Graduate student life has many cheap thrills: scoring a free dinner from the uneaten sandwiches after a faculty meeting, returning an inter-library loan right before the deadline. But advisers take note: nothing will thrill your graduate students more than inviting them to hang out with you and your friends from the academe. First, you are the celebrities of our world; we find it both flattering and fun to be included in even your most mundane social gatherings. Second, we don’t have as many opportunities as we would like to receive professional advice. Your casual anecdotes are often worth more than the megabytes of information circulating through graduate student channels. Your conversations with each other teach us about what our future colleagues will expect and value.
I remember distinctly one such conversation, from a small dinner event that a kind adviser invited me to attend. Most of the other guests were professors of the same sub-field, and toward the end of the evening, they got into a lively debate about a colleague’s recently published book. To my pleasant surprise, one word that everyone circled back to was “beautiful.” Opinions differed as to the author's interpretation and intention, but all parties appreciated the book's elegant prose and thoughtful construction. It was clearly a pleasure to read and a pleasure to remember.
The conversation reminded me of a piece of advice that I received while studying for “comps”: to read not only for substance but for craftsmanship. Lynn Hunt offers similar guidance in her recent Art of History column. Take note when you “read[] a book that grabs you,” she urges. “[C]onsider how the author accomplishes that effect. What is it that draws you in? What makes you think it beautiful or forceful or astute? . . . . What can you learn about writing from it?” In the spirit of this advice, I’ve flagged several books that are, to me, inspiring examples of the craft.
  • Erika Lee’s At America’s Gates, a vivid history of Chinese immigration in the Exclusion Era, told through oral histories, letters, immigration records, and photographs. The personal stories in this book haunted me, while Lee's analysis made me think about the administrative state in a new way.
  • Annelise Orleck’s Storming Caesars Palace, a careful and compassionate reconstruction of how poor mothers in Las Vegas utilized federal community development resources to challenge the public assistance system during the years between the war on poverty and the war on welfare.
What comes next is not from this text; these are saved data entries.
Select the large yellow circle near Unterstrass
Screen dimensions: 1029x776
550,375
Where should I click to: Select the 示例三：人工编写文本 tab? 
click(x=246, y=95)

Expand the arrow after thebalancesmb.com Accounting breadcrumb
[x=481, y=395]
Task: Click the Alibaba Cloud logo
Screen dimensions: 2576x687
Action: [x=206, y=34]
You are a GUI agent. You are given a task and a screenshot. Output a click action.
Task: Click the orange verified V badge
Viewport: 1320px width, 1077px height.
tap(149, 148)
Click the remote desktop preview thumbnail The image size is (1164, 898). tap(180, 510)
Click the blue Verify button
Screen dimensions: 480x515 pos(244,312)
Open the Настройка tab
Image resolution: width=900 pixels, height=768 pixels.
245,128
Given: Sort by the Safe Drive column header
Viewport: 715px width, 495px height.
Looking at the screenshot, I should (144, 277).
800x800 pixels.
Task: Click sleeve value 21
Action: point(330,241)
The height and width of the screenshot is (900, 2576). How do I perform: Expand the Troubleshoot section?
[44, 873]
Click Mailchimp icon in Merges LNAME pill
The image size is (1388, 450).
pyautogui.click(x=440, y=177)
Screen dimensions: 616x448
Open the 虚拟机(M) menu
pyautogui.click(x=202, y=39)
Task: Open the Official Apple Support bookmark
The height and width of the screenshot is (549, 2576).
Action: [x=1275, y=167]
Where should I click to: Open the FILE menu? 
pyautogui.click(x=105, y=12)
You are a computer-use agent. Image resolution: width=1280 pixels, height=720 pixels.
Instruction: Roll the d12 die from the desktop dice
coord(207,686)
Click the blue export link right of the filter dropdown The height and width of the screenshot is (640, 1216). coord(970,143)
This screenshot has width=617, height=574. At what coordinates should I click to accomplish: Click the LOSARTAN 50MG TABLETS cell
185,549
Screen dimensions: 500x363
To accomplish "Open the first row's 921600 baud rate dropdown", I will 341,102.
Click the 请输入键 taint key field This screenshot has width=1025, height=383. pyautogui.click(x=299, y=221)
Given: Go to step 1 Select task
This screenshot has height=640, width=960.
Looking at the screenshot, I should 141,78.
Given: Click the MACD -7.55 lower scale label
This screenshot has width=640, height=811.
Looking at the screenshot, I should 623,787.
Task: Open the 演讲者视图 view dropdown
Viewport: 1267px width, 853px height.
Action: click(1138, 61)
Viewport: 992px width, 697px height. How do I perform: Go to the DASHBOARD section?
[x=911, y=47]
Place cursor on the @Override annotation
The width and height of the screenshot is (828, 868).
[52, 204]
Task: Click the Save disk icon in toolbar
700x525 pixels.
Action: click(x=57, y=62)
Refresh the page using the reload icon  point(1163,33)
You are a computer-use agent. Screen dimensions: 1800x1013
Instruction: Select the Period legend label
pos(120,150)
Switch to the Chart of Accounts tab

  • Kevin Boyle’s Arc of Justice, a history of the African American struggle for equality in the 1920s, told through a thick description of the Ossian Sweet case. (Sweet, a black physician, was tried for murder after he moved into a predominantly white Detroit neighborhood and attempted to defend his home.)
    These are biased toward my own interests (and in the Orleck cite, toward a beloved college professor), but the point is a broader one. To me, these books exemplify both rigorous legal historical scholarship and brilliant communication. I pass these on to family members when they ask what I’ve been trying to accomplish through all these years in school. I pick these up when I’m feeling stuck. As Hunt reminds us, “Assistance is available close at hand” – we just “have to know where to look for it.”
    Do you all keep lists of “beautiful books”? What is on yours?